Le scientifique est spécialiste de l’étude des mécanismes neuronaux de la mémoire et a découvert les soi-disant neurones conceptuels (ou « neurones de Jennifer Aniston »), des cellules nerveuses de l’hippocampe qui répondent à des concepts spécifiques après une expérience réalisée avec des photos de personnages. connu : « Ils reflètent la perception consciente [de algo] et non le stimulus visuel », explique le chercheur à propos d’une découverte qu’il considère comme essentielle dans la construction de l’individu. Amoureux de philosophie et humain privilégié sans téléphone portable — « Je peux me permettre de ne pas en avoir. Le téléphone portable tue ces moments d’ennui dans lesquels il semble que vous ne faites rien, mais, tout d’un coup, vous commencez à vous lancer des idées et des choses surgissent que vous n’aviez pas” -, Quian Quiroga profite également de l’occasion dans son livre pour recadrer certaines des grandes questions de l’humanité sur la conscience, le sentiment d’identité ou le libre arbitre. « Le livre est un canular : ce n’est pas de la science-fiction ou des neurosciences ; C’est un traité de philosophie», avoue-t-il en riant.

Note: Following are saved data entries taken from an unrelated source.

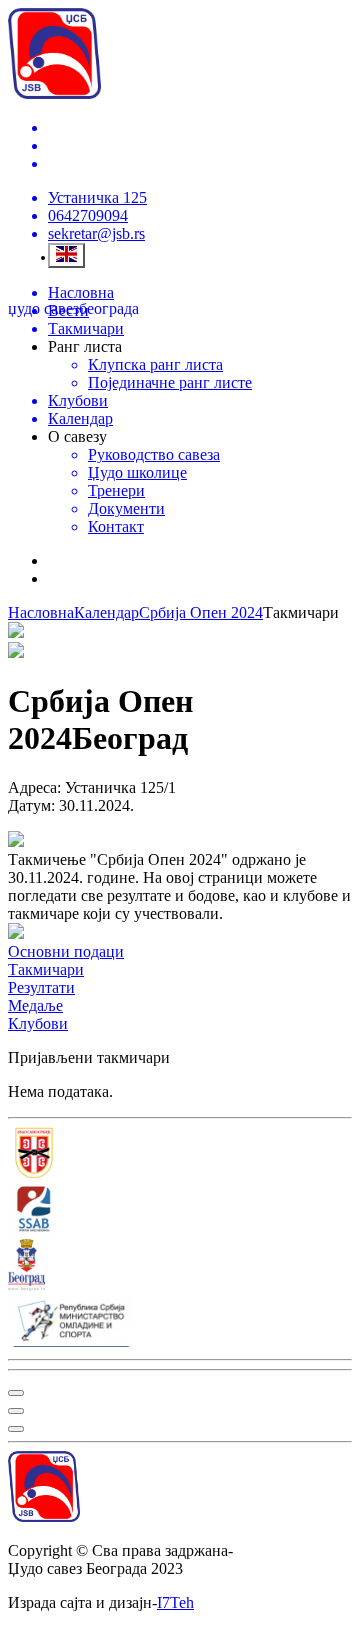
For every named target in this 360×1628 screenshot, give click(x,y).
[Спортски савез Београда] (180, 1211)
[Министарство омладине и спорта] (180, 1323)
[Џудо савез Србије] (180, 1155)
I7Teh (175, 1602)
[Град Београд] (180, 1267)
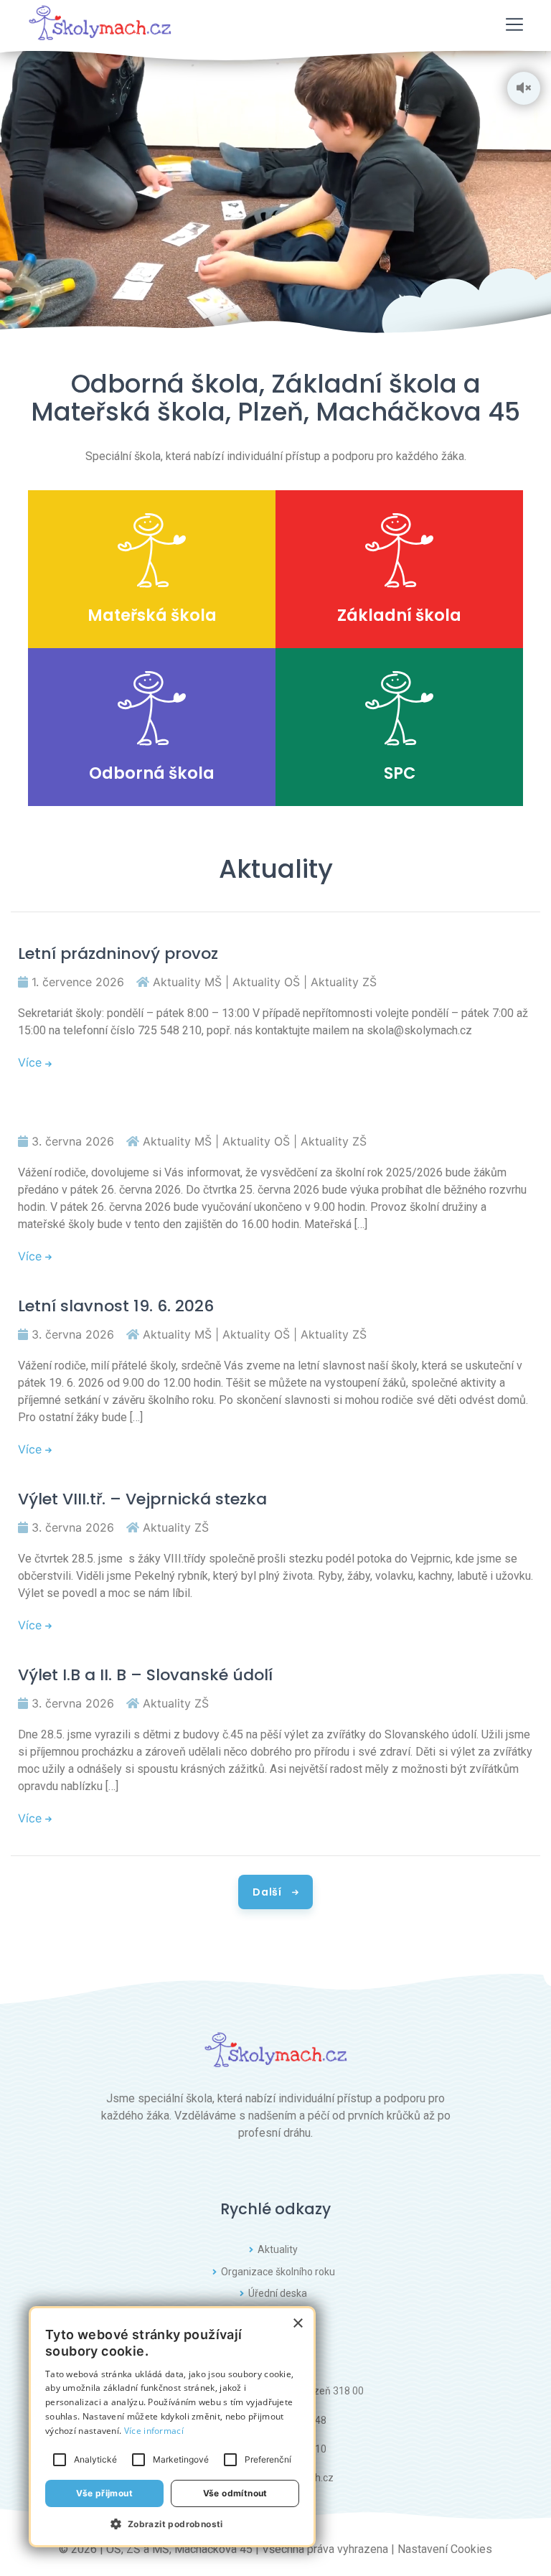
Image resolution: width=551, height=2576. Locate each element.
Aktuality (278, 2249)
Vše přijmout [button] (104, 2493)
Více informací (154, 2431)
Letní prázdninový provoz (118, 953)
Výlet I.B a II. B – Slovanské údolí (145, 1675)
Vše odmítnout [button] (235, 2493)
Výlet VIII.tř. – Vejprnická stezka (142, 1499)
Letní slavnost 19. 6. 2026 (116, 1306)
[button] (172, 2523)
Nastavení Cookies (444, 2549)
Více (31, 1062)
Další (268, 1892)
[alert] (172, 2426)
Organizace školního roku (278, 2271)
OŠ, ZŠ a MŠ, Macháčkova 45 (179, 2549)
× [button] (297, 2323)
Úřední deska (277, 2293)
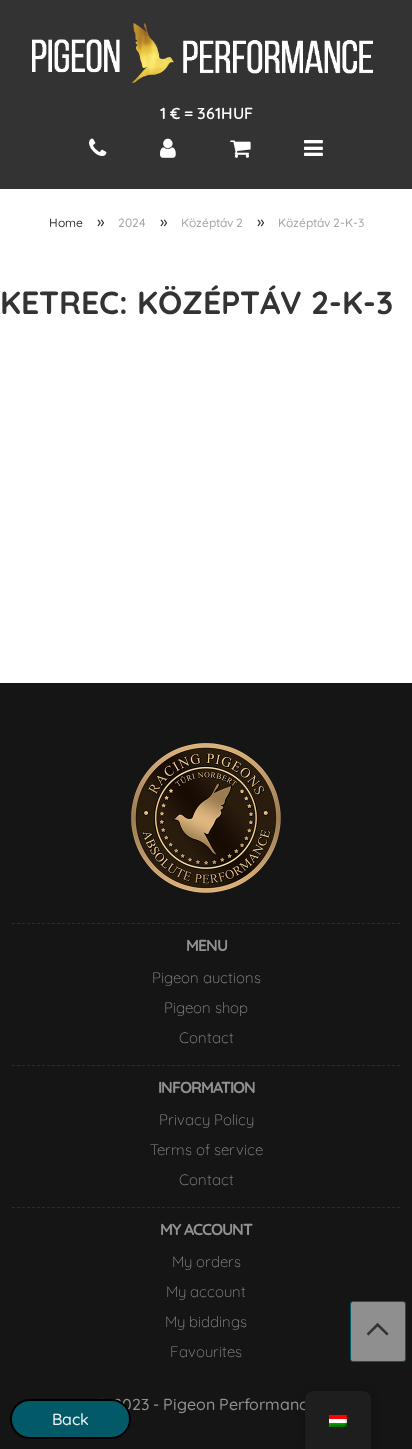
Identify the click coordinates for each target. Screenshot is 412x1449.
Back (70, 1419)
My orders (206, 1261)
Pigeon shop (206, 1007)
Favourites (206, 1351)
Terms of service (206, 1149)
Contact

Demander. Canal 53. Neurone 2. Que se passe-t-il là-bas ?

Répondre. C’était le neurone de Jennifer Aniston. Lorsque nous évaluons un patient atteint d’épilepsie réfractaire pour subir une intervention chirurgicale [se detecta el área cerebral de donde viene la crisis y se extirpa], des électrodes sont placées à l’intérieur du cerveau pour identifier l’origine des crises d’épilepsie. Et cela, pour moi, me permet d’enregistrer des neurones : ce que nous faisons, c’est que nous montrons des photos au patient et nous voyons si l’un des neurones que nous enregistrons répond à l’une des photos que nous montrons. Une fois, avec un patient aux États-Unis, j’ai vu que le canal 53, neurone 2, répondait aux photos de Jennifer Aniston et à rien d’autre.

P. Qu’est-ce que ce neurone essaie de vous dire ?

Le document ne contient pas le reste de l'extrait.